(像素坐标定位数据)
☆ ☆ ☆ ☆

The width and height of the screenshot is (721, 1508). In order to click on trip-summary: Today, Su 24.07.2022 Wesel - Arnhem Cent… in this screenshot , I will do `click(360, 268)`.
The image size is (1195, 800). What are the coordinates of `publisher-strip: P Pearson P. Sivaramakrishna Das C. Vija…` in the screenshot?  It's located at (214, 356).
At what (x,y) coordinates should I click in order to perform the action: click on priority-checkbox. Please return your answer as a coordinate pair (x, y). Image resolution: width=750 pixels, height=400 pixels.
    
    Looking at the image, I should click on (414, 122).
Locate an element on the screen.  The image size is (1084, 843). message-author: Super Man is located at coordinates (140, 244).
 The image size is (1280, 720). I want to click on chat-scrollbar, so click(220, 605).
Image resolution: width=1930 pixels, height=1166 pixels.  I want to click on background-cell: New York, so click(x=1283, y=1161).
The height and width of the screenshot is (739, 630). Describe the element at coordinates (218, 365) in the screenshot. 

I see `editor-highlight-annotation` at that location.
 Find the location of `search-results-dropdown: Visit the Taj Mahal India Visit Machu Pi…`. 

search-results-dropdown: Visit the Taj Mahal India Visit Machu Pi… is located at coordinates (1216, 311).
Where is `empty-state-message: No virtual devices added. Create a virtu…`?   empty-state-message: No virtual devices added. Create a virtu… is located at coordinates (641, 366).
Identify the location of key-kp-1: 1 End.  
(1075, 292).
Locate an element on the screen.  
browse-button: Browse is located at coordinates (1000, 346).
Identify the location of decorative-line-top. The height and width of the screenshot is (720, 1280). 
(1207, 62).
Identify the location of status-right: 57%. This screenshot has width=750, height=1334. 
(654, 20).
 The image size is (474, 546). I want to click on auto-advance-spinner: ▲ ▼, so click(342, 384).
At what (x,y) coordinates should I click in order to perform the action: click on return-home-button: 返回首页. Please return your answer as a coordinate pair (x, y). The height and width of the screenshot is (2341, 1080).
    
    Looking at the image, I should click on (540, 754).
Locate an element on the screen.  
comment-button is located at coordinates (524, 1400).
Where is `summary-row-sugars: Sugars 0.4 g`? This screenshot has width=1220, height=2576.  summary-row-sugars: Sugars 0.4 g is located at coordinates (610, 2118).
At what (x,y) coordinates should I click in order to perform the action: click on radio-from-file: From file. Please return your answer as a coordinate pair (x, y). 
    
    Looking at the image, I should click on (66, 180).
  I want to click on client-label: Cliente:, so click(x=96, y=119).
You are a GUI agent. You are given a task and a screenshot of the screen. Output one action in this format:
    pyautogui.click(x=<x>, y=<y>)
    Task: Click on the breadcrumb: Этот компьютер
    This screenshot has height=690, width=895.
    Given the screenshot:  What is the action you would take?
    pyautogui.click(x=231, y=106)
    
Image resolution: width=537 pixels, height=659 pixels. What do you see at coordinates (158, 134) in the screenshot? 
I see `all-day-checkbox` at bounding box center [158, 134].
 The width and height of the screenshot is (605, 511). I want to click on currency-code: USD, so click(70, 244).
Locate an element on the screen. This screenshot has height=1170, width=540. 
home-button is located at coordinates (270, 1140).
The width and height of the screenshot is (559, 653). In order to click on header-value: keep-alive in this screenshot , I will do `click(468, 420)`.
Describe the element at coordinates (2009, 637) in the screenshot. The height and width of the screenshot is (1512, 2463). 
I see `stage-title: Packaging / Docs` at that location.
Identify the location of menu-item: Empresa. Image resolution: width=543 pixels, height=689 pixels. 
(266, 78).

☆ ☆ ☆ ☆

■ **操作要求**:
从含有“Describe the element at coordinates (2009, 637)”的那一行起，到这些行的末尾止，把“Identify”改为“Locate”，其余保持不变，重新写出这几行。

■ **问题解答**:
Describe the element at coordinates (2009, 637) in the screenshot. The height and width of the screenshot is (1512, 2463). 
I see `stage-title: Packaging / Docs` at that location.
Locate the location of menu-item: Empresa. Image resolution: width=543 pixels, height=689 pixels. 
(266, 78).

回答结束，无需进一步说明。